Acta de la Junta general celebrada en Madrid el día 8 de diciembre de 1877.
A continuación el Sr. Presidente del Consejo superior dio las gracias en nombre de todos sus consocios al Ilmo. Sr. Obispo por el honor que nos dispensaba, favoreciendo con su presencia nuestra humilde reunión, a pesar de sus muchas y graves ocupaciones.
Pidió en seguida su venia para que se leyera un corto discurso que traía preparado, pero cuya lectura podía muy bien omitirse, y habiéndola concedido S. I., se encargó un consocio de leerle, y decía así:
Señores: amados hermanos en Jesucristo.
sSigue nuestra humilde Sociedad progresando en España, como se ve por las agregaciones de Conferencias antiguas y nuevas que van apareciendo en el Boletín. Debemos agradecerlo mucho a Dios Nuestro Señor, y procurar corresponder a los beneficios que nos dispensa, con el esmero en el cumplimiento de nuestros deberes, como socios de San Vicente de Paúl. Al efecto interesa sobremanera que conozcamos bien estos deberes, y que sepamos apreciar las obligaciones que nos imponen. A mí me parece, tal vez me engañe, pero, me parece, que un gran número de socios, acaso la mayoría, no se ha fijado lo bastante en este punto, y lo infiero de lo que su mismo trato me enseña. El que asiste a la Conferencia con puntualidad, y visita a las familias que se le han encomendado, con amor, cree que ya cumple perfectamente todos sus deberes de socio de San Vicente de Paúl, y al pronto así parece; pero reflexionando un poco se ve claramente que eso no basta.
Fijémonos, pues, por algunos momentos en esta cuestión, que para todos nosotros no puede ser de mayor importancia: ¿a qué está obligado el socio de San Vicente de Paúl, como tal?
En primer lugar, hay que tener presente, que al ingresar en nuestra humilde Sociedad, no se deja el mundo. Seguimos en él, y por lo tanto obligados a tratar con la clase media o alta a que pertenecemos, pues que según el Reglamento no podemos pertenecer a la clase pobre. Resulta, pues, que estamos en relación por nuestra posición social con la clase rica, o al menos no necesitada, como lo estamos por afecto con la clase pobre, y ¿hemos meditado con la debida detención al pie de la cruz, sobre las obligaciones que nos impone esta situación peculiar en que nos hallamos?

→ Bloque de datos
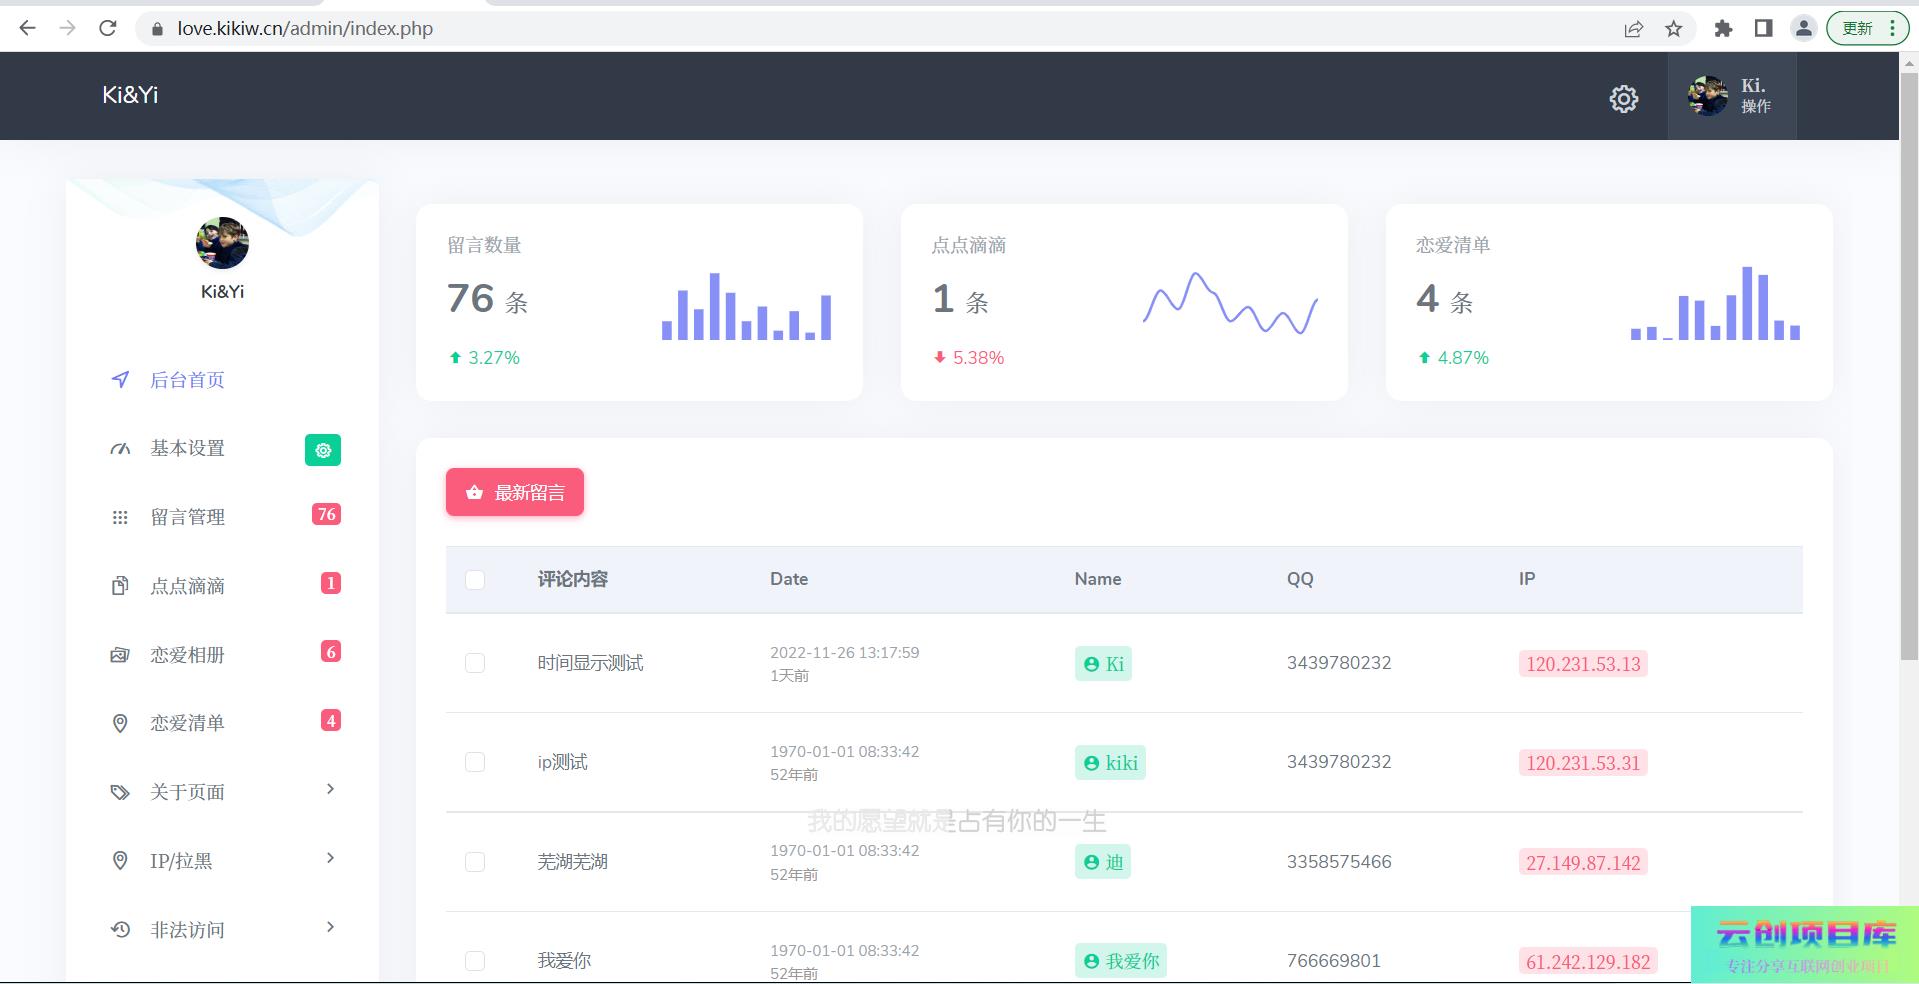Click the 最新留言 red button
1919x984 pixels.
tap(514, 492)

→ Descripción de tarea
Escribe la continuación del acta de la Junta general de 1877, empezando justo después de la pregunta con que termina.

→ Resultado a continuación
Porque el socio de San Vicente de Paúl, no puede vivir como un cristiano cualquiera. El Reglamento le obliga a acercarse a la sagrada mesa cuatro veces al año, y los consejos y ejemplos de sus compañeros, a la frecuencia de Sacramentos. Esto unido a la visita asidua al pobre, no puede menos de influir sobremanera en toda la línea: de su conducta, en todas sus ideas y costumbres, y muy particularmente, en su modo de apreciar la riqueza y la pobreza, que no se parece por cierto al del común de las gentes, aun cristianas.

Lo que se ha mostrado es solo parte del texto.